Provided entries -

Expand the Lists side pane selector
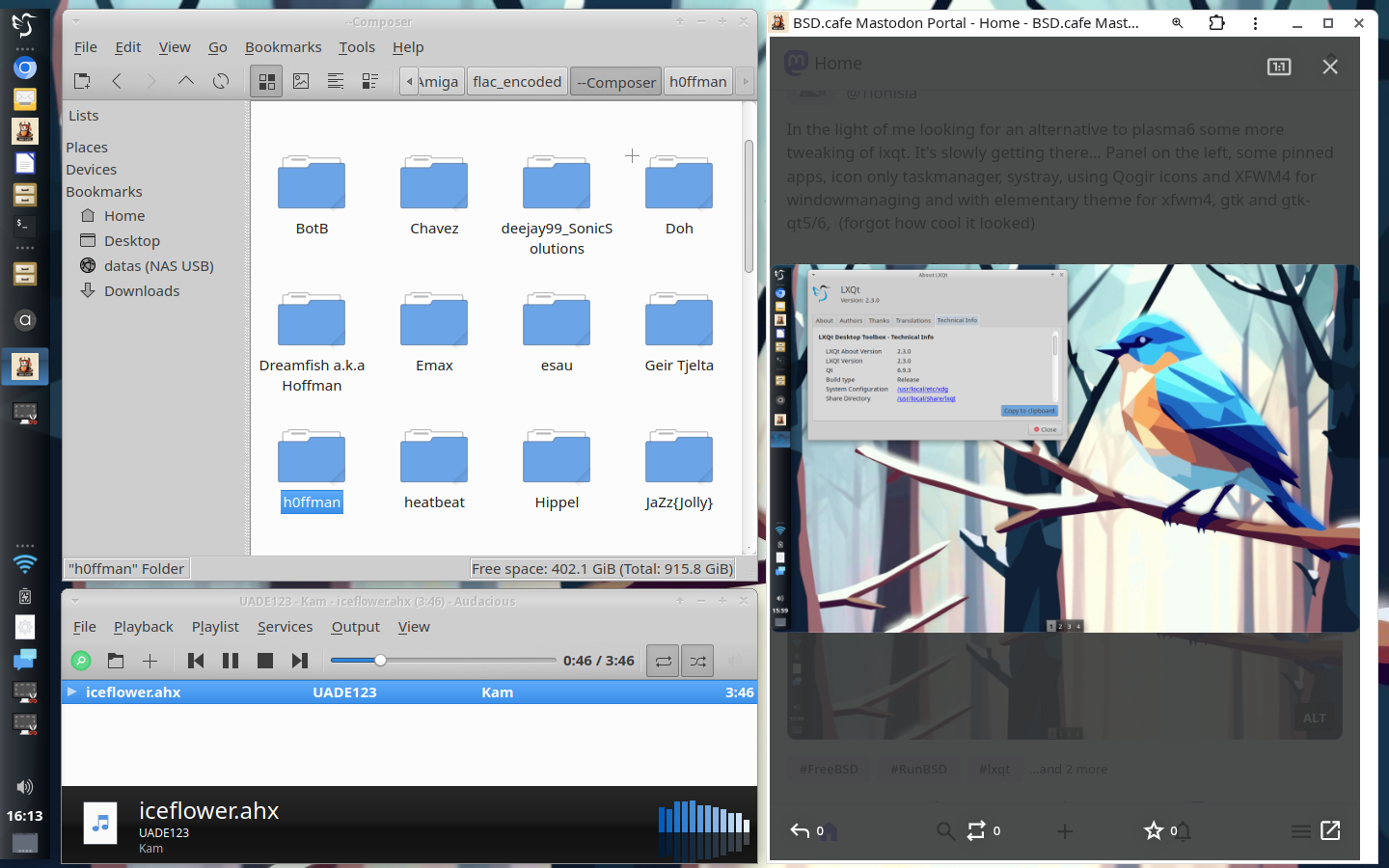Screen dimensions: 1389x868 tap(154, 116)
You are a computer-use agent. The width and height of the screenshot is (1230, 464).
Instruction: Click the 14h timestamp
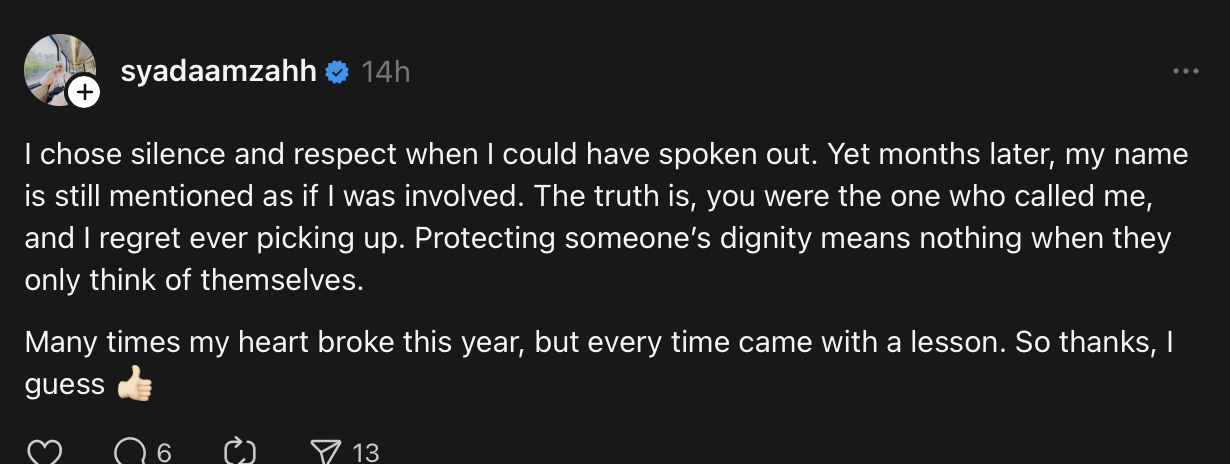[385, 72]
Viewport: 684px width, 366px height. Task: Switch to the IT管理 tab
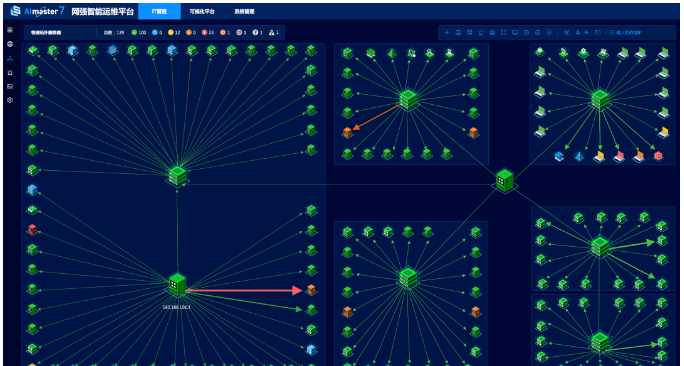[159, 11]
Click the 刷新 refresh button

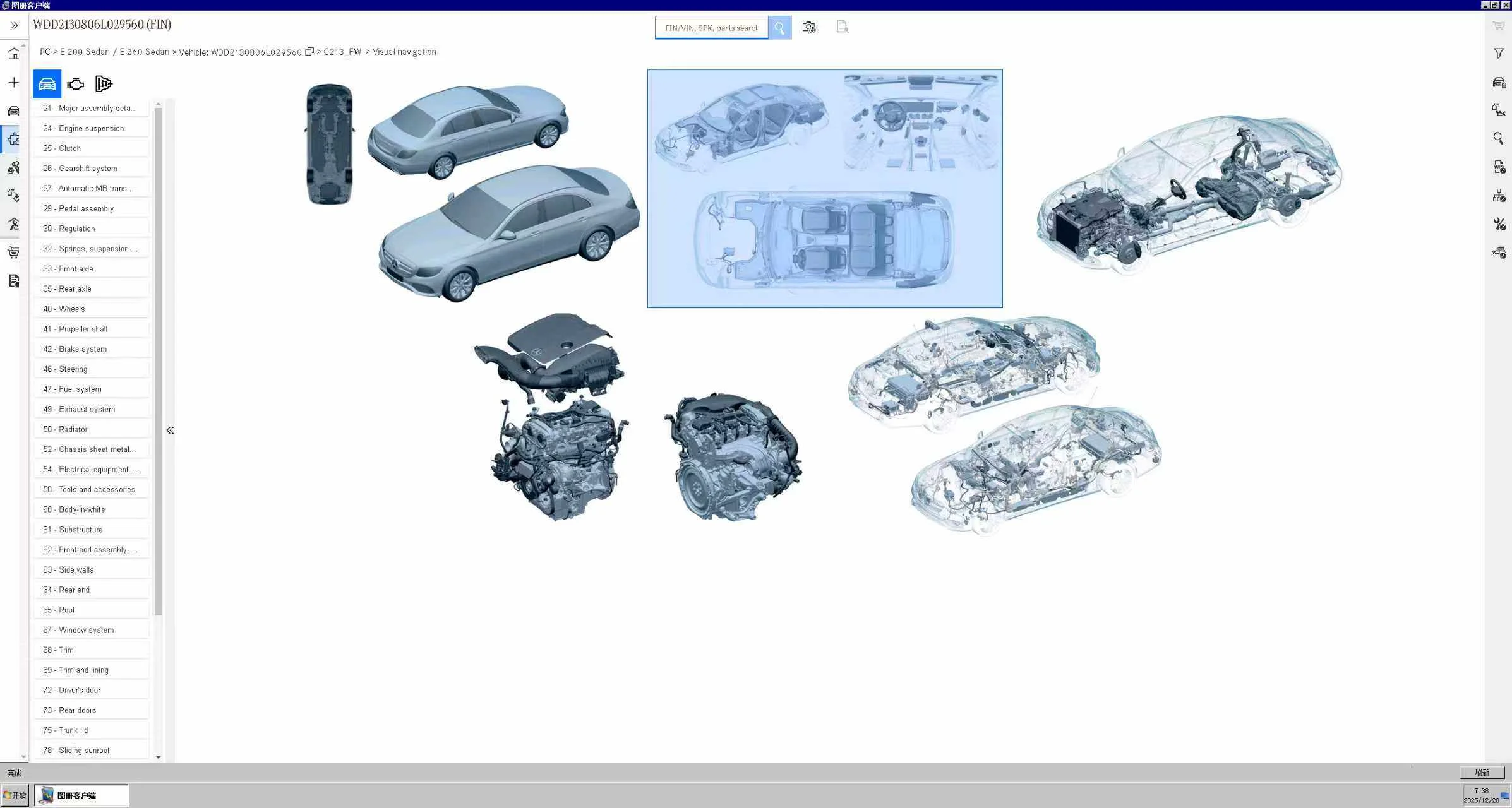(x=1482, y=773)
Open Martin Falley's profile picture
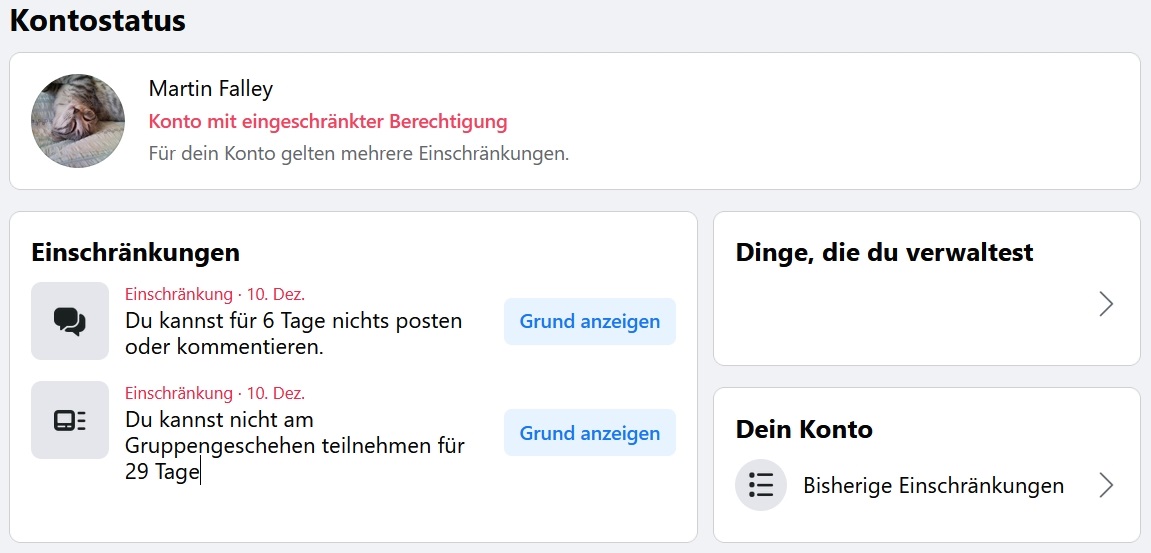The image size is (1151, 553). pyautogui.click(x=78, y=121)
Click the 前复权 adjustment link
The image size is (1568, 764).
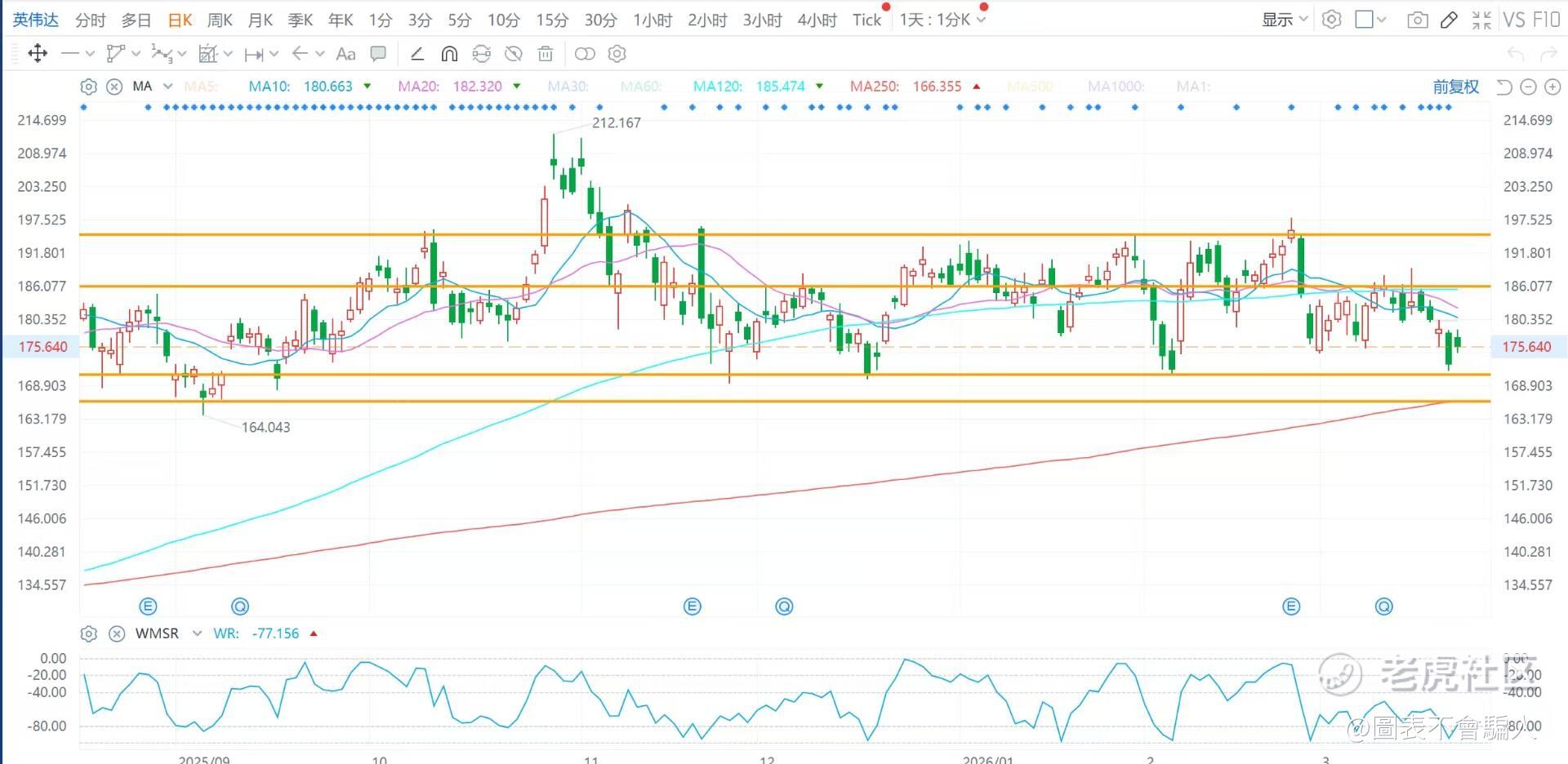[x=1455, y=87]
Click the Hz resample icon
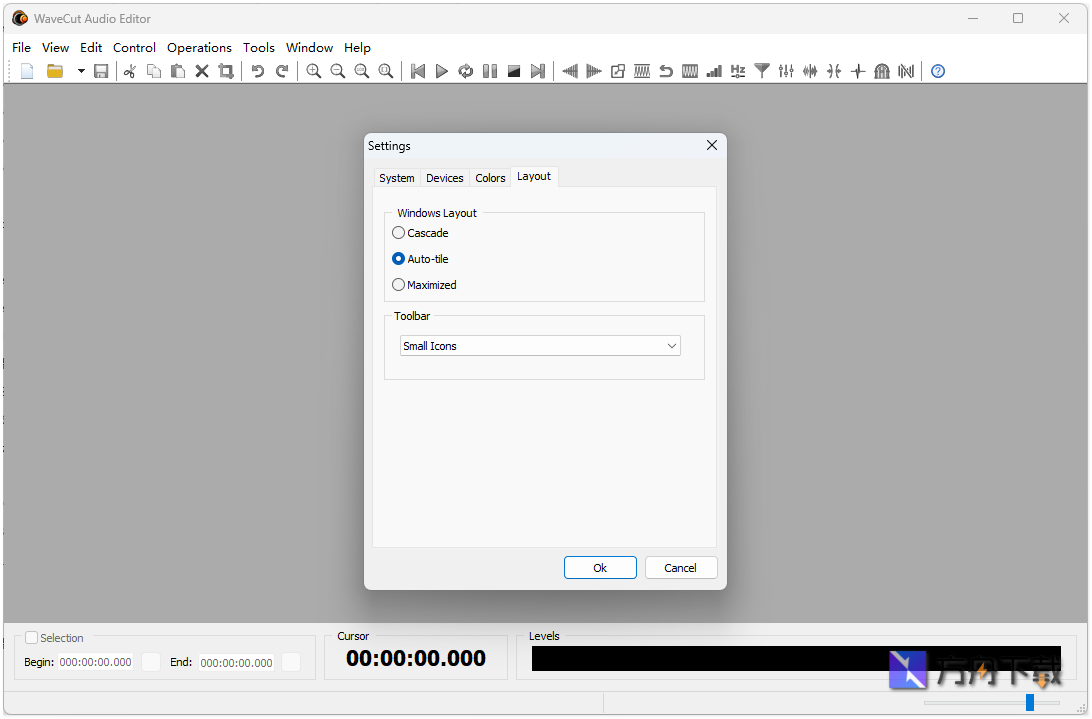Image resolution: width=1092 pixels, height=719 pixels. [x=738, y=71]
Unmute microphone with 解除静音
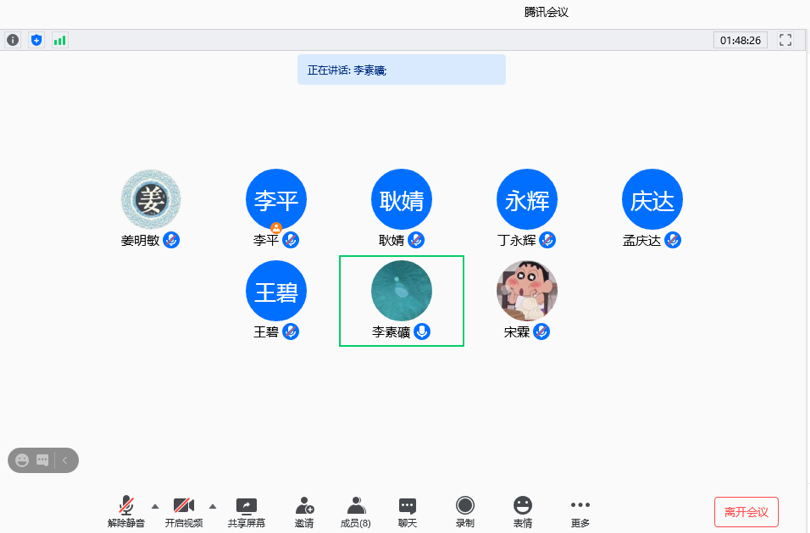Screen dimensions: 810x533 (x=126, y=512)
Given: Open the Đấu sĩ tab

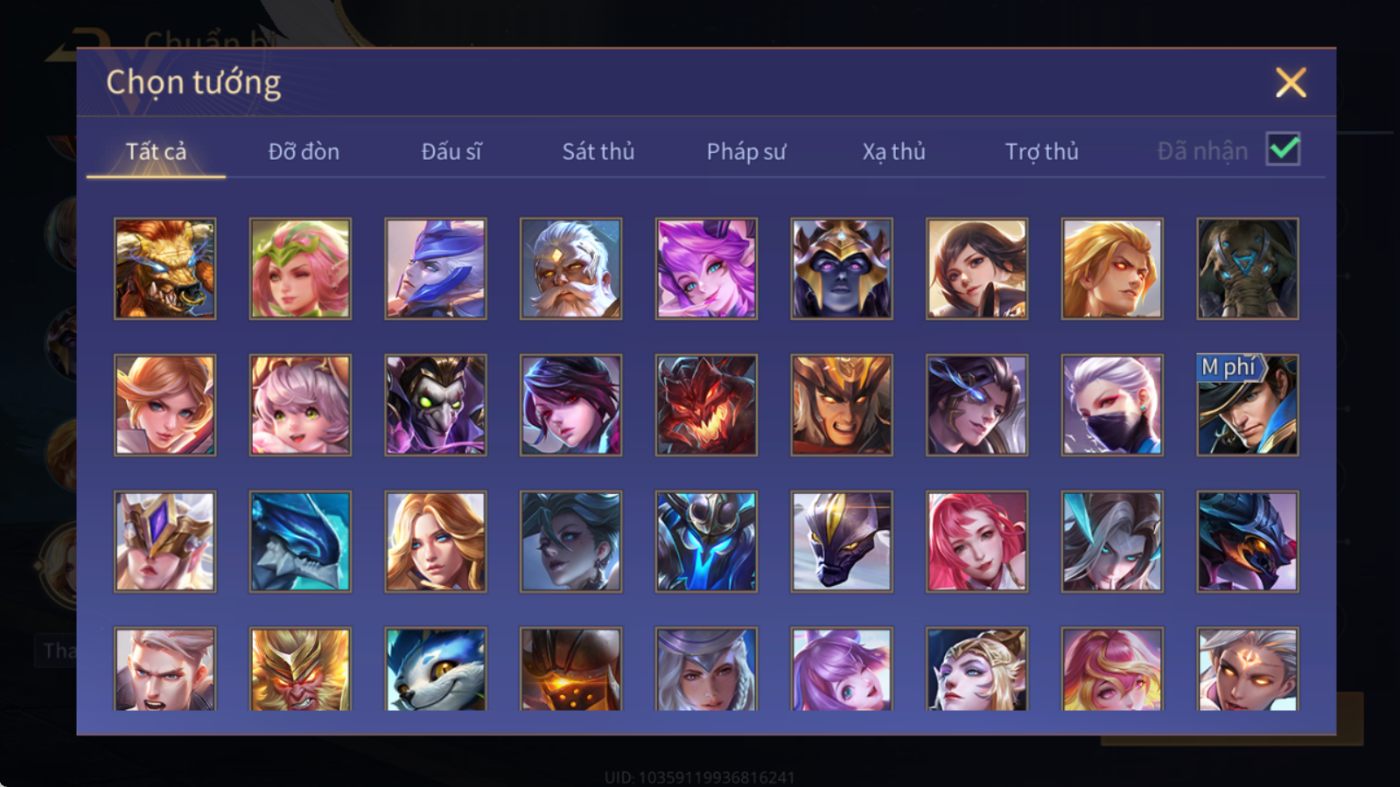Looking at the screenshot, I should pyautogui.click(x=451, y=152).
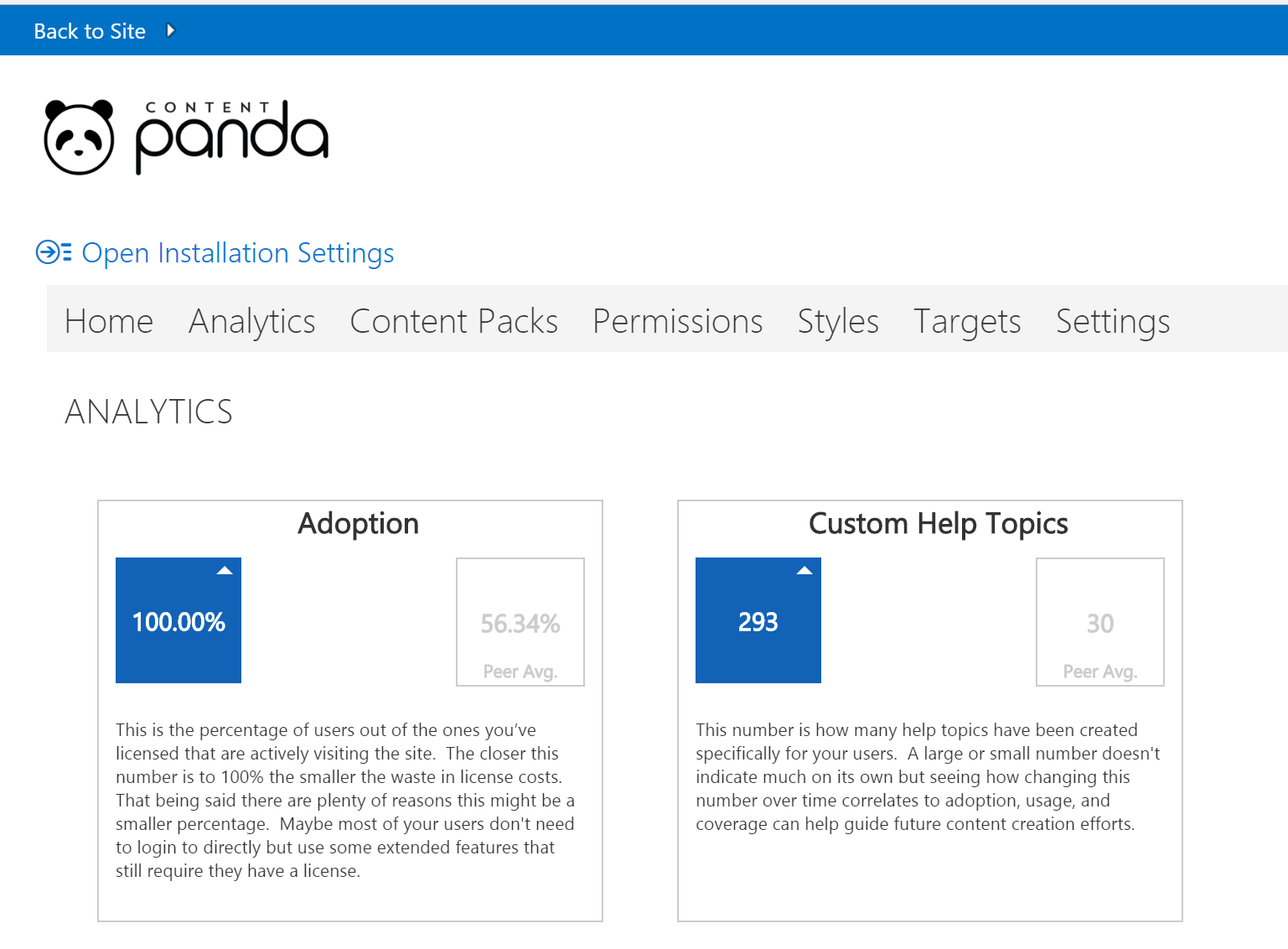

Short problem -
Copy out the listing above word for word, leaving out the pictures.

Solution to the exercise -
Expand the Lists side pane selector
Screen dimensions: 1389x868 tap(154, 116)
You are a computer-use agent. The width and height of the screenshot is (1230, 464).
Instruction: Click the 14h timestamp
[385, 72]
Viewport: 684px width, 366px height. Task: Switch to the IT管理 tab
[159, 11]
Click the 刷新 refresh button

(x=1482, y=773)
Open Martin Falley's profile picture
The image size is (1151, 553). pyautogui.click(x=78, y=121)
Click the 前复权 adjustment link
The image size is (1568, 764).
[x=1455, y=87]
Click the Hz resample icon
Image resolution: width=1092 pixels, height=719 pixels. [x=738, y=71]
Unmute microphone with 解除静音
Screen dimensions: 810x533 (x=126, y=512)
Given: Open the Đấu sĩ tab

Looking at the screenshot, I should pyautogui.click(x=451, y=152).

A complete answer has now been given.